I'm trying to write a FIeldtype that stores tags.

The basic idea is that it uses a standard Text Inputfield and takes the string entered, separates the values by comma and then saves each one as a tag. WHen it loads the values I preferably want the values to remain as an array of item in the page data, but be displayed as a simple comma-seperated lsit inthe InputField.

I'm extending a FieldTypeMulti but I see mto be running into some sort of problem when there is no value associated with the filed in the DB, as it displays "WireArray(0)" in the InputField.

I was originally taking the WireArray being returned from the DB and concatenating (using PHP implode() method) back into a string so the InputFIeld can display it.

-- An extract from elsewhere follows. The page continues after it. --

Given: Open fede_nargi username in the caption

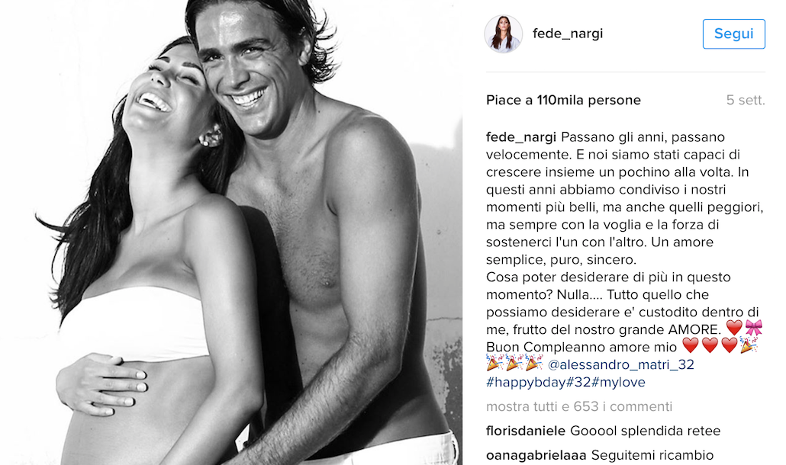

I've gone round in circles and I can't work out exactly what I have t odo to successfully either:

A. Keep the data as an array from the DB, but successfully display it as a string in the InputFIeld.

OR

B. Convert the array from the DB into a simple string, and I can then re-explode it into individual tags if I want to iterate them in my template.

An extract of my FieldTypeTags code looks like this at present, although I've tried about 5 different things before this!!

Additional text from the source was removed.